Charles Spencer in a review for The Telegraph praised the production as a "Poignant redemption of a modern-day Lear", writing,

“Kwame Kwei-Armah is best known for strong, issue-driven plays about the black experience in Britain, focusing particularly on fault-lines within the black community itself. So this new piece, which he directs himself, comes as something of a surprise. It's a domestic drama rather than a political piece, often comic and ultimately touching… The piece is splendidly performed: Joseph Marcell's eloquent Alfred offers a fine mixture of grumbling belligerence, sarky humour and unspoken feeling, while Lydia Leonard, with a delightful Borat-like East European accent, brings charm and humour to the role of Maria, proving that a character of uncomplicated goodness can also be dramatically interesting.”

Trade publication WhatsOnStage was also positive in their assessment, writing  "Let There Be Love is charming – even, dare one say, sentimental… Kwei-Armah has denied himself nothing in the heart-tugging department: terminal cancer, a lost love, reconciliation between generations, a reaquaintance with the bath-warm seas of Grenada. It should be unbearable, but I for one was only too pleased to be reminded that life-affirming writing can sometimes be as brave as the more acerbic kind.”
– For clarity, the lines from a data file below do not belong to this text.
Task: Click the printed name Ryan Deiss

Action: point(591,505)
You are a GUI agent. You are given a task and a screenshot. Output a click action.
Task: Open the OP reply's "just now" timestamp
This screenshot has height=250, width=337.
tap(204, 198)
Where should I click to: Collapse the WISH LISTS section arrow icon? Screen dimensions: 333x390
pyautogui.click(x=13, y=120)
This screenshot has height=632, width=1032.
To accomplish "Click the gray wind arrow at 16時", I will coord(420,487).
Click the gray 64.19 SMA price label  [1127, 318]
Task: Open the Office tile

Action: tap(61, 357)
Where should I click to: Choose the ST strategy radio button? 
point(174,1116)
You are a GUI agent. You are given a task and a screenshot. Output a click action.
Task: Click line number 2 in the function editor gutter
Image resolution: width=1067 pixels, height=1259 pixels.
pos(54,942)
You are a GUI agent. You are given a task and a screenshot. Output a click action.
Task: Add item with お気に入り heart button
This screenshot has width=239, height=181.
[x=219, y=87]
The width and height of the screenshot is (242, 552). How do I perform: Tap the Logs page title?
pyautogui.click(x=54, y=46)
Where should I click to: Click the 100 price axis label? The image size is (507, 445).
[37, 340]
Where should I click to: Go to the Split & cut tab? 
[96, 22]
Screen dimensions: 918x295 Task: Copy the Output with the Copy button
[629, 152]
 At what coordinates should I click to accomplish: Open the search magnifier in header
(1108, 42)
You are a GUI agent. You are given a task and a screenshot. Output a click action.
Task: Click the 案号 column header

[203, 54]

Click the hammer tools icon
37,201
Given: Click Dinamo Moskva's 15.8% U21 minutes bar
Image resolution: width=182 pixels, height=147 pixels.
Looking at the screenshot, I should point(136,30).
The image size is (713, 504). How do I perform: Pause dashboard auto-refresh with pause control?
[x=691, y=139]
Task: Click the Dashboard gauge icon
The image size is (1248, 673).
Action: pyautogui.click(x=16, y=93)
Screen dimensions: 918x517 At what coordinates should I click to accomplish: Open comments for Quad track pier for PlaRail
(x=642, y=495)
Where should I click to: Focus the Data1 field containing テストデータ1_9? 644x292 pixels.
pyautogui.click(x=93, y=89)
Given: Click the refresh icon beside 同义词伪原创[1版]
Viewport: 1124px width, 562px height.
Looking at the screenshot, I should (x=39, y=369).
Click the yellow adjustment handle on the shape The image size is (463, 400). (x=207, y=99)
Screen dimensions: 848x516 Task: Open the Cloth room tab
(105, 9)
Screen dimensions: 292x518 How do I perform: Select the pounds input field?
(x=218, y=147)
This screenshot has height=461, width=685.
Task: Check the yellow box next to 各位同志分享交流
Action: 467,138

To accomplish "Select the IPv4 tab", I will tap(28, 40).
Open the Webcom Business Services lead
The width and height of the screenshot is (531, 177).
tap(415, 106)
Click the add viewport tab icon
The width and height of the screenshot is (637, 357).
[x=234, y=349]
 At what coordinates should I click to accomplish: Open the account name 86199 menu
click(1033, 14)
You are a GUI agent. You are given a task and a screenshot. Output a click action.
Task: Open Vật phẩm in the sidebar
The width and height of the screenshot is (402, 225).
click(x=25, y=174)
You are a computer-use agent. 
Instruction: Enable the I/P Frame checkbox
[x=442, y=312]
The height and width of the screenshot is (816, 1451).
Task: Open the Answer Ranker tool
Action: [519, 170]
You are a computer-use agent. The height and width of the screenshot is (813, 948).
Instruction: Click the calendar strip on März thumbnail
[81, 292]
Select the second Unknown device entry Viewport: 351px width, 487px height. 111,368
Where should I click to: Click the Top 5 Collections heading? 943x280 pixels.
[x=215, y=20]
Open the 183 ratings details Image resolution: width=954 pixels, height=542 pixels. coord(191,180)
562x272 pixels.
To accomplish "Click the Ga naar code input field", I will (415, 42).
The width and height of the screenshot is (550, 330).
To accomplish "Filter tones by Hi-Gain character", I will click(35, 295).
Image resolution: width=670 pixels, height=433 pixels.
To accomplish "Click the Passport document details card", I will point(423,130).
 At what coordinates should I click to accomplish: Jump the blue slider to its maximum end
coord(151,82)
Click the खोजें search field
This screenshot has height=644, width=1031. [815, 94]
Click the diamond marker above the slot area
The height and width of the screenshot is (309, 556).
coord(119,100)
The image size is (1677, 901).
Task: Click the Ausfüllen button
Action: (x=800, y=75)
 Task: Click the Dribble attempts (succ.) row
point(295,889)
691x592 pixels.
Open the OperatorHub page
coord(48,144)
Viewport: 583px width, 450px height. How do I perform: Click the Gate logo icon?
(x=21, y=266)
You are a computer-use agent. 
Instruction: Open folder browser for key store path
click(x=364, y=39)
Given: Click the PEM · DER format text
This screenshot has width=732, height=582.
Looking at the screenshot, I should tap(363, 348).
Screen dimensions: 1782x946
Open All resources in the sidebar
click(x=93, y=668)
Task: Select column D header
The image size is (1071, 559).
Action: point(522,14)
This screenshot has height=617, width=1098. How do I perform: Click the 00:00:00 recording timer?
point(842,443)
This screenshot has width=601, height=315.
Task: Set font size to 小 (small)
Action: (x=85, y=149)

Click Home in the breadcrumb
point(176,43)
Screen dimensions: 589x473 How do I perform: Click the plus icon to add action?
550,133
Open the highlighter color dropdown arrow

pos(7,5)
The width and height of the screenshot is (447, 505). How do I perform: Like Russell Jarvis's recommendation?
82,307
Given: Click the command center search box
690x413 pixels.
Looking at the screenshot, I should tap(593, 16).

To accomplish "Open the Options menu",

Michael Billington in a review for The Guardian offered a more mixed take, awarding the production 3/5 stars, noting "Having written a virtual state-of-the-nation trilogy for the National, Kwame Kwei-Armah here turns his attention to more intimate matters. Nothing wrong with a change of pace and style; but I can't help feeling that, under its generous-spirited surface, there is a touch of romantic wish fulfilment about the new play."